(Selected passage)
All hail piffle
October 06th, 2016
The news about Canada’s print media is grim.
Maclean’s newsmagazine, over 105 years old and a weekly since 1978, will reduce its frequency to monthly. Chatelaine, around since 1928 and long-touted as Canada’s largest magazine in paid circulation, will be printed six times a year instead of monthly.
Today’s Parent suffers the same fate as Chatelaine. Other Rogers Media publications will cease to be printed altogether and instead will only appear online and through apps, including titles: Flare, Sportsnet, MoneySense and Canadian Business.
One of the few Rogers Media publications that will remain untouched by cutbacks is their celebrity gossip rag, Hello! Canada.
All hail piffle.
Whether it’s The Georgia Sraight or the once-dominant Vancouver Sun, Canada’s newspapers are also getting thinner. Puffery masquerading as content is increasingly common. Content that used to be labelled as “Advertorial” is losing that label altogether in some cases.
In No News is Bad News (Greystone $18.95), former newspaper editor and TV documentary reporter Ian Gill claims the “real villains” are “the owners and publishers.” He alleges dim-witted media owners “have bankrupted and/or destroyed the value of Canada’a great media companies, and they’ve been getting away with it for decades.”
(End Selected passage)
*Questions on the material*:
**a)** In the article about Canada's print media, how often will Chatelaine be printed after the change?
**b)** Write out the article about Canada's print media again, starting at "All hail piffle." and ending at "in some cases.". Replace "Puffery" with "Fluff".
The items that come next have nothing to do with the text.
(Data shown)
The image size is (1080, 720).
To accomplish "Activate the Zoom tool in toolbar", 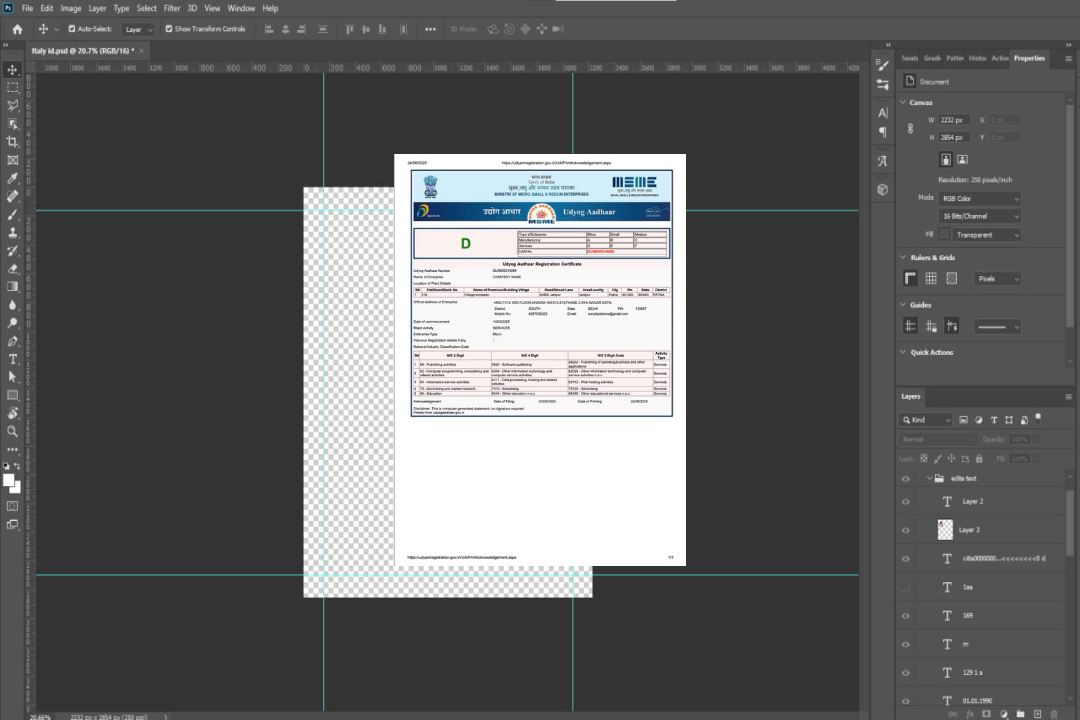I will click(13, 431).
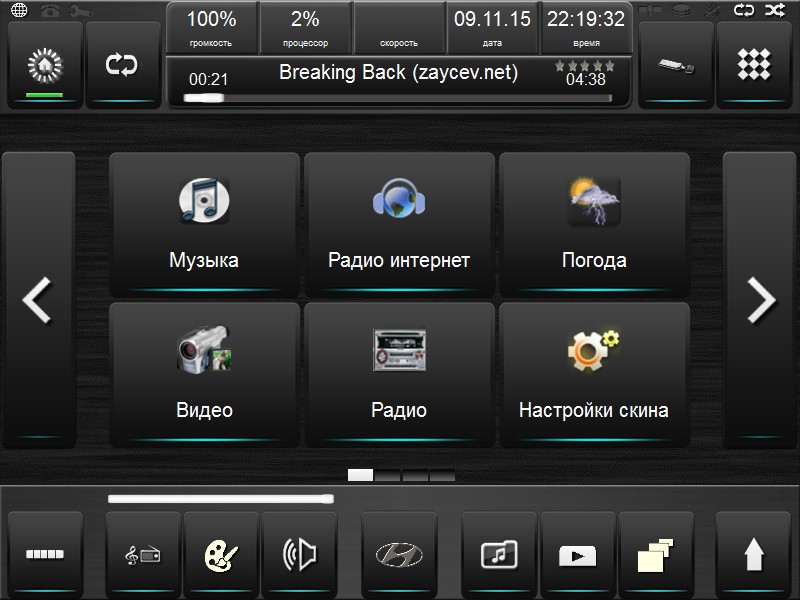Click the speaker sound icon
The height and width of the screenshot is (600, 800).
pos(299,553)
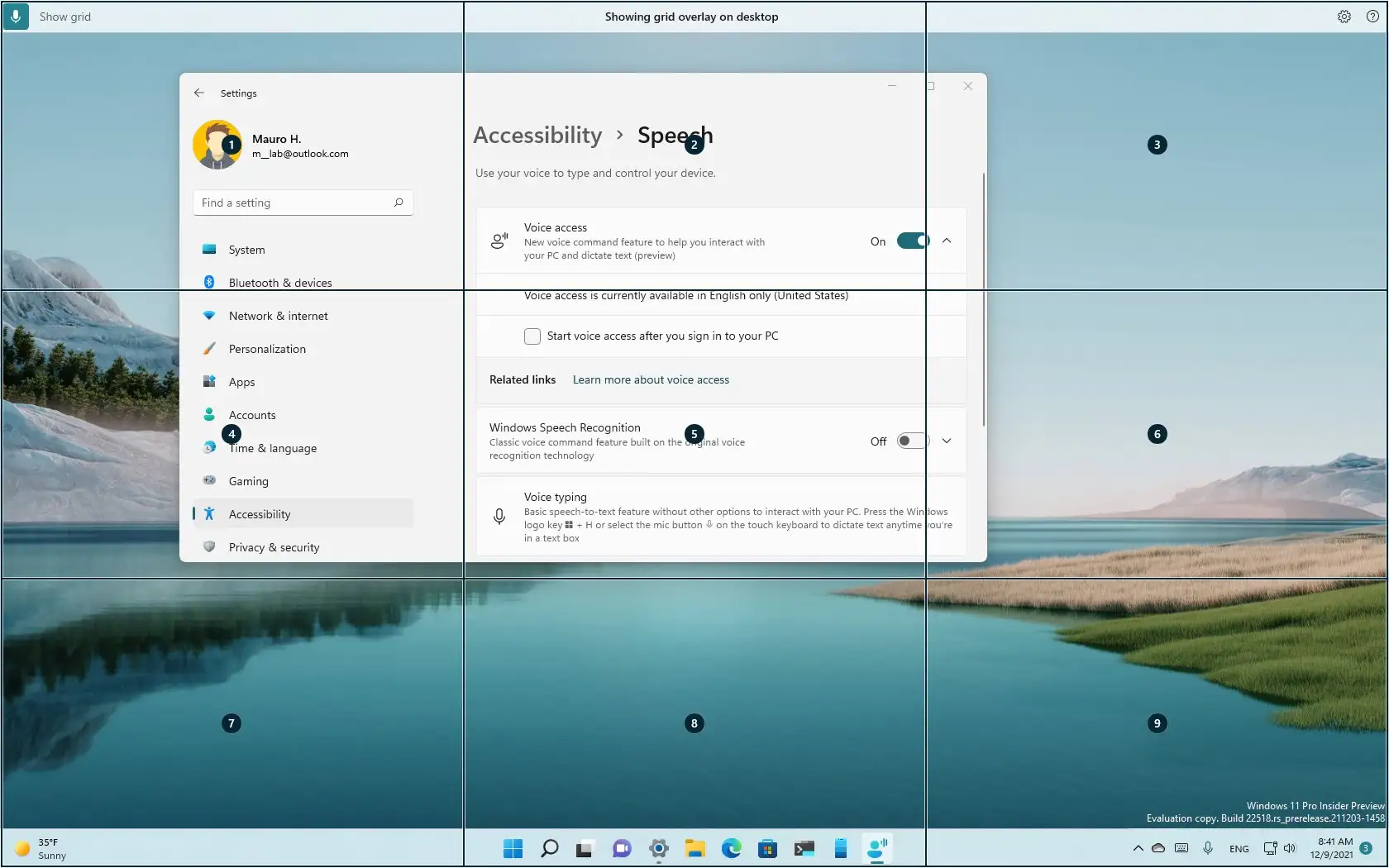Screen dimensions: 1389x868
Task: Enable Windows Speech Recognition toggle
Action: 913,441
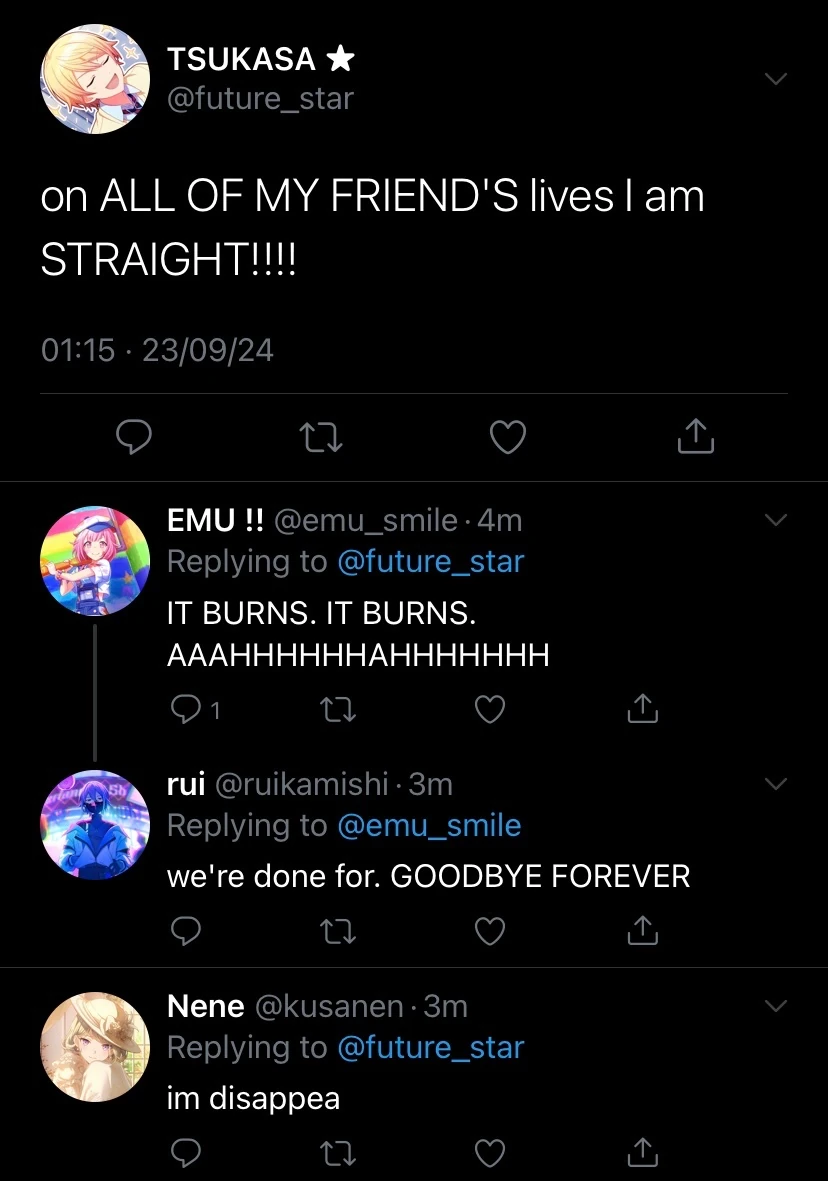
(End Data shown)
*Problem solutions*:
**a)** Six times a year instead of monthly.

**b)**
All hail piffle.
Whether it’s The Georgia Sraight or the once-dominant Vancouver Sun, Canada’s newspapers are also getting thinner. Fluff masquerading as content is increasingly common. Content that used to be labelled as “Advertorial” is losing that label altogether in some cases.